The Panel finds that, in view of the Complainant’s prior registration and use of the trademark AXA in connection with the Complainant’s insurance and financial services in several countries of the world and of the well-known status of the trademark, as demonstrated by the evidence submitted by the Complainant and recognized by prior UDRP panels (see, i.e., AXA S.A. v. Privacy Protect, LLC (PrivacyProtect.org) / Domain Admin, Domain Privacy Guard Sociedad Anónima Ltd, WIPO Case No. D2017-1703), the Respondent knew or should have known of the existence of the Complainant’s trademark at the time of the registration of the disputed domain name, with which it is confusingly similar.

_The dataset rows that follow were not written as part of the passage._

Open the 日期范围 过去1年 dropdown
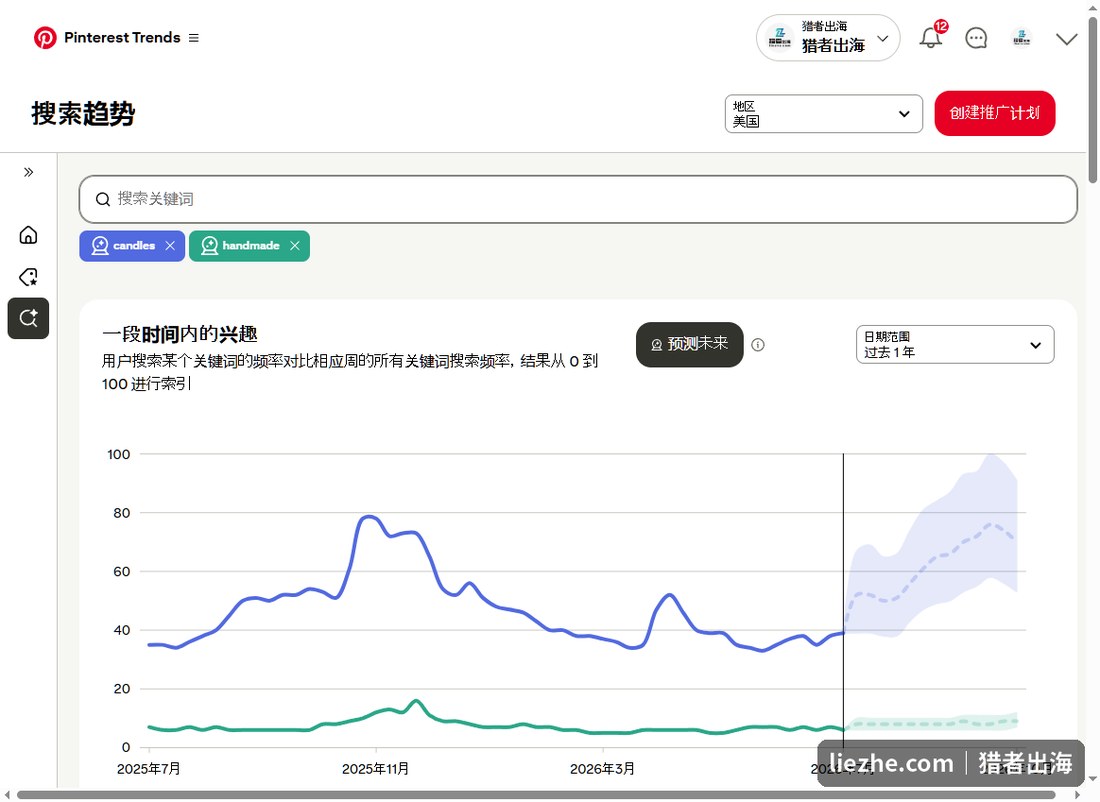 tap(955, 345)
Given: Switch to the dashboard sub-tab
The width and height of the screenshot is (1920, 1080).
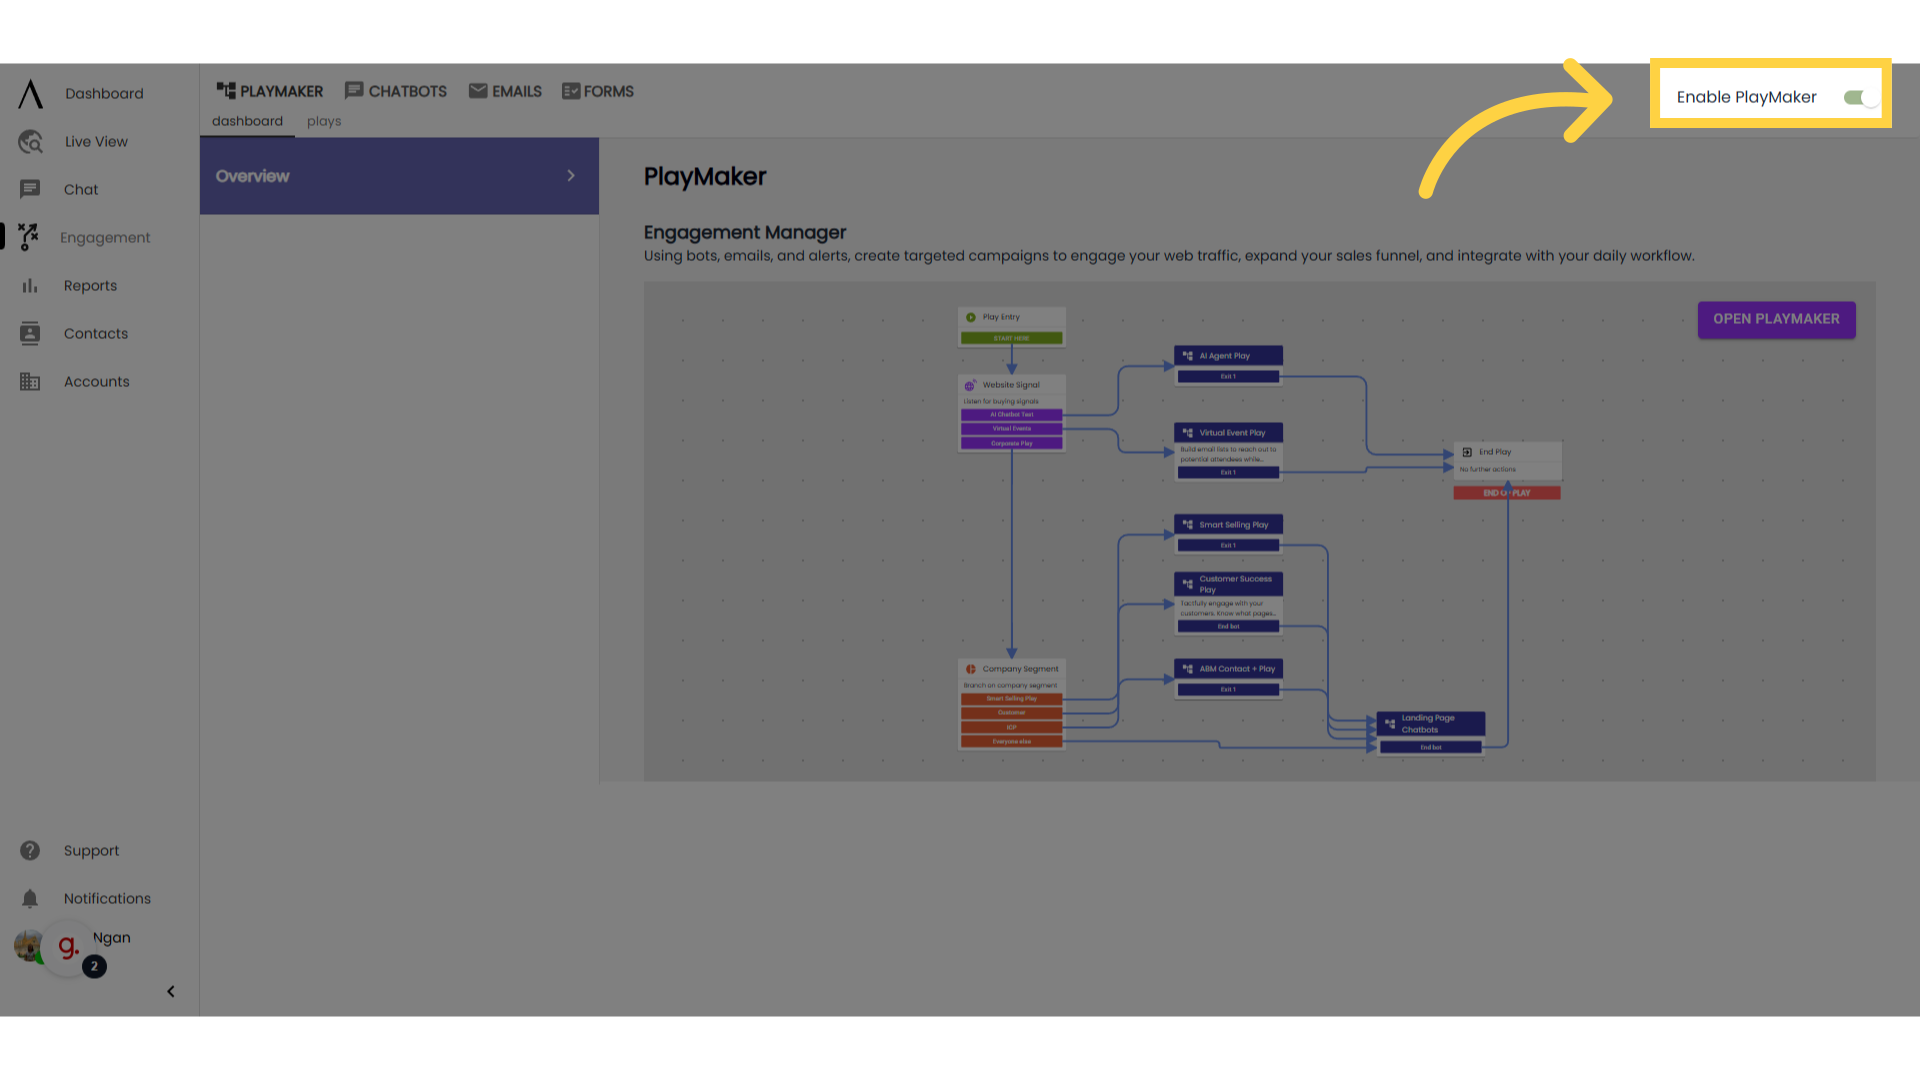Looking at the screenshot, I should (248, 121).
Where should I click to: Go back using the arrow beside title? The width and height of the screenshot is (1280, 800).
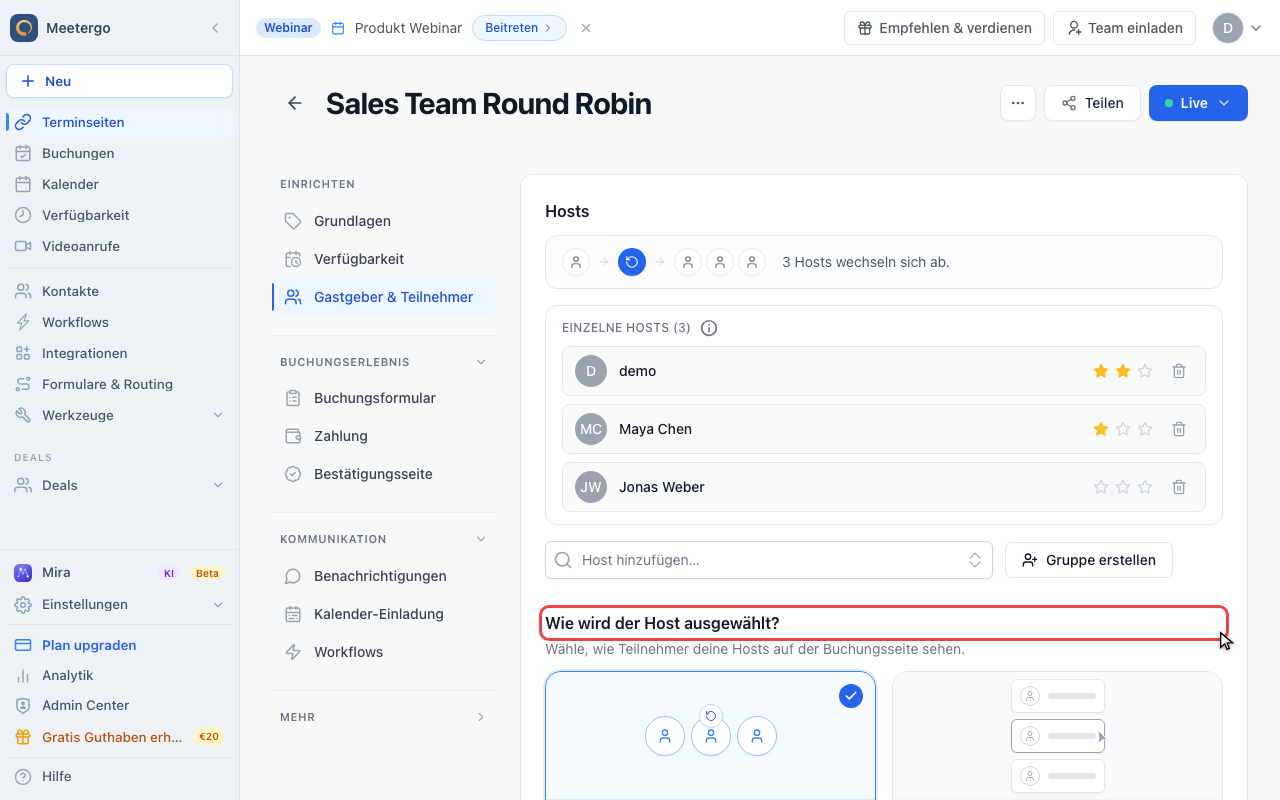(295, 103)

Moreover, in light of the fame of the Complainant and its trademark, the Panel finds that the Respondent acted in opportunistic bad faith at the time of registration, since the disputed domain name is so obviously connected with the Complainant that its selection by the Respondent, which has no connection with the Complainant, suggests the disputed domain name was registered with a deliberate intent to create an impression of an association with the Complainant.
With reference to the use of the disputed domain name, the Panel notes that is has not been pointed to an active website since its registration. However, it is well established that passive holding of a domain name could amount to bad faith under certain circumstances as decided, i.a., in Telstra Corporation Limited v. Nuclear Marshmallows, WIPO Case No. D2000-0003.
In the case at hand, in view of i) the well-known character of the Complainant’s trademark; ii) the Respondent’s registration of a domain name confusingly similar to the Complainant’s trademark; iii) the absence of any documented rights or legitimate interests of the Respondent in the disputed domain name; and iv) the Respondent’s failure to respond to the Complainant’s cease and desist letters, the Panel finds that the passive holding of the disputed domain name by the Respondent does not prevent a finding of bad faith registration and use.
Therefore, the Panel finds that the Complainant has also proven the requirement prescribed by paragraph 4(a)(iii) of the Policy.
For the foregoing reasons, in accordance with paragraphs 4(i) of the Policy and 15 of the Rules, the Panel orders that the disputed domain name <axamoney.win> be transferred to the Complainant.